Ливень еще очень бледен, волосы на лбу взмокли, а взгляд какой-то отсутствующий, но он продолжает уже почти спокойно:
– Извини, что я так исчез тогда… Но родители не выпускали меня из дома, а потом мы переехали, и мама заблокировала все ваши контакты. Я никому не рассказывал о том, что тогда слышал в мастерской. Не знаю почему, просто знал, что не надо.
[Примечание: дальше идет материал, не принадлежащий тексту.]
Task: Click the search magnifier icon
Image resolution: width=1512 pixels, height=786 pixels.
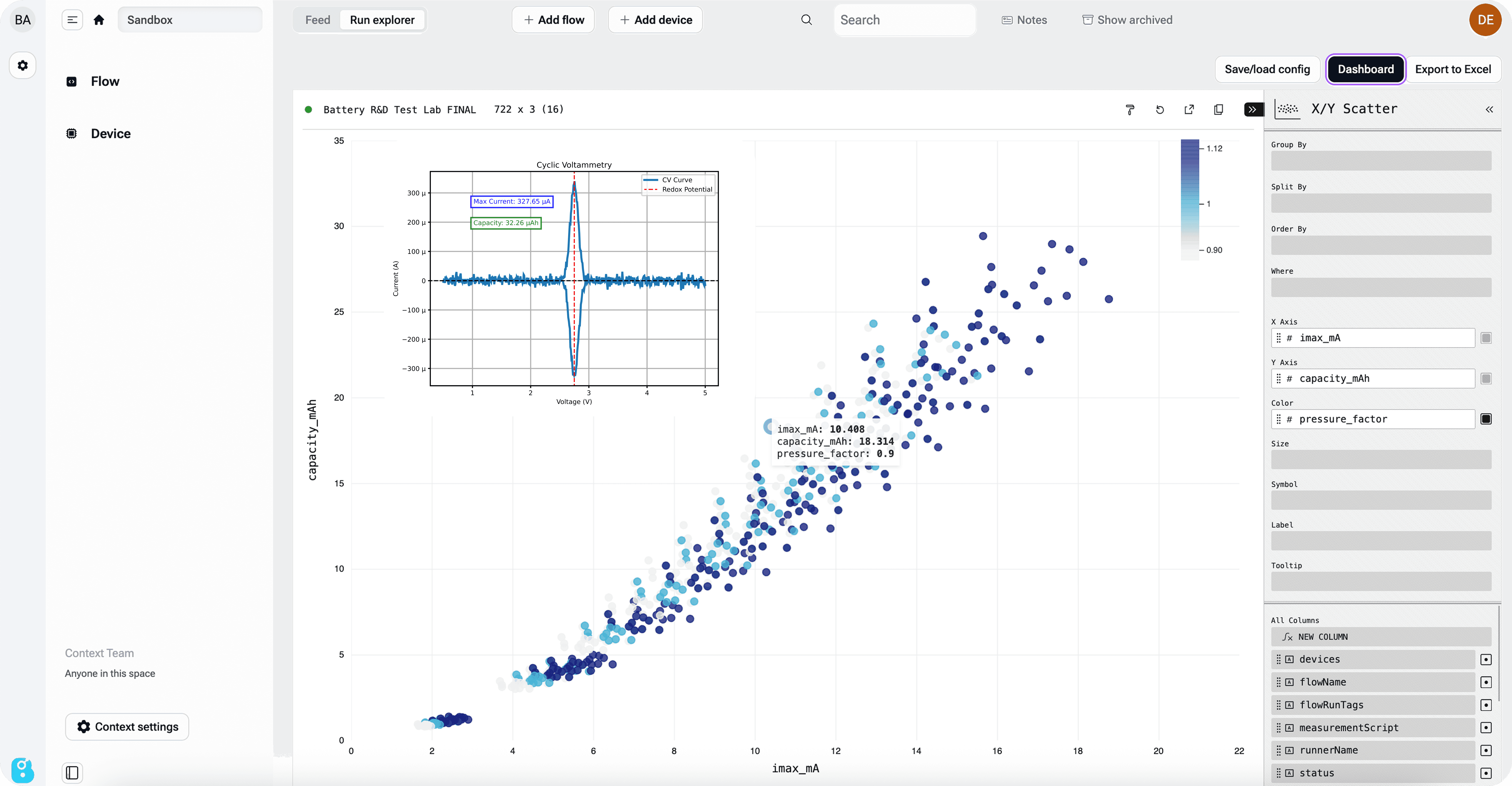Action: point(807,20)
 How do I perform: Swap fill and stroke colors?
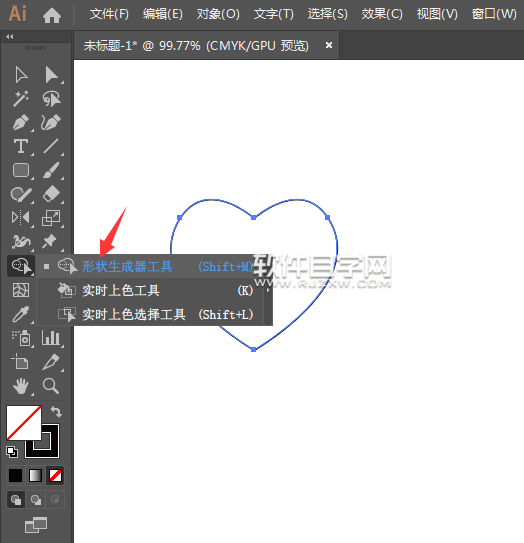tap(56, 412)
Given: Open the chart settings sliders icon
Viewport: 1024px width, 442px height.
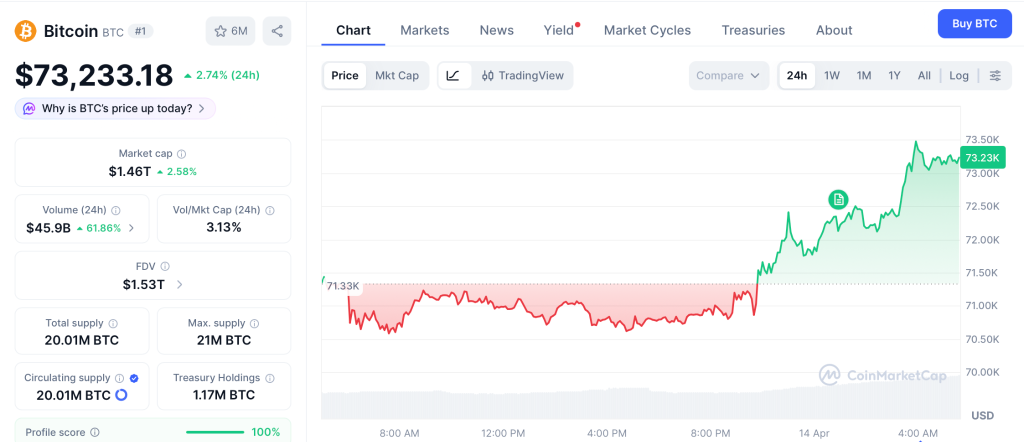Looking at the screenshot, I should (x=995, y=76).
Я толком и не понял ничего, но твой отец что-то спрашивал про то, почему ты такая жестокая, и про метку на руке… Конечно, я ее тоже видел, но особо не обращал внимания, а потом, уже в университете, заинтересовался татуировками – у меня есть идея, что я так мог бы стилизовать свои рисунки под тату… Только не смейся. – Он легонько толкает меня локтем, увидев, что я улыбаюсь. – В общем, однажды я стал гуглить про разные символы, которые наносят на кожу, в том числе ритуальные метки, вспомнил про черное сердце у тебя на запястье и на каком-то оккультном форуме нашел подборку адресов скрытых страниц в дип-вебе… [23] Оказалось, о дискордах там много пишут, я прочитал описания, вспомнил тебя, и многое сошлось. Хотя и чуши тоже много – вам приписывают сатанинские ритуалы и вообще все грехи человечества. Но я не верил до конца, что вы и правда существуете, что это не просто городская легенда. И я никогда не видел в тебе зла, Сэйнн, – настоящего, намеренного зла. И теперь не вижу.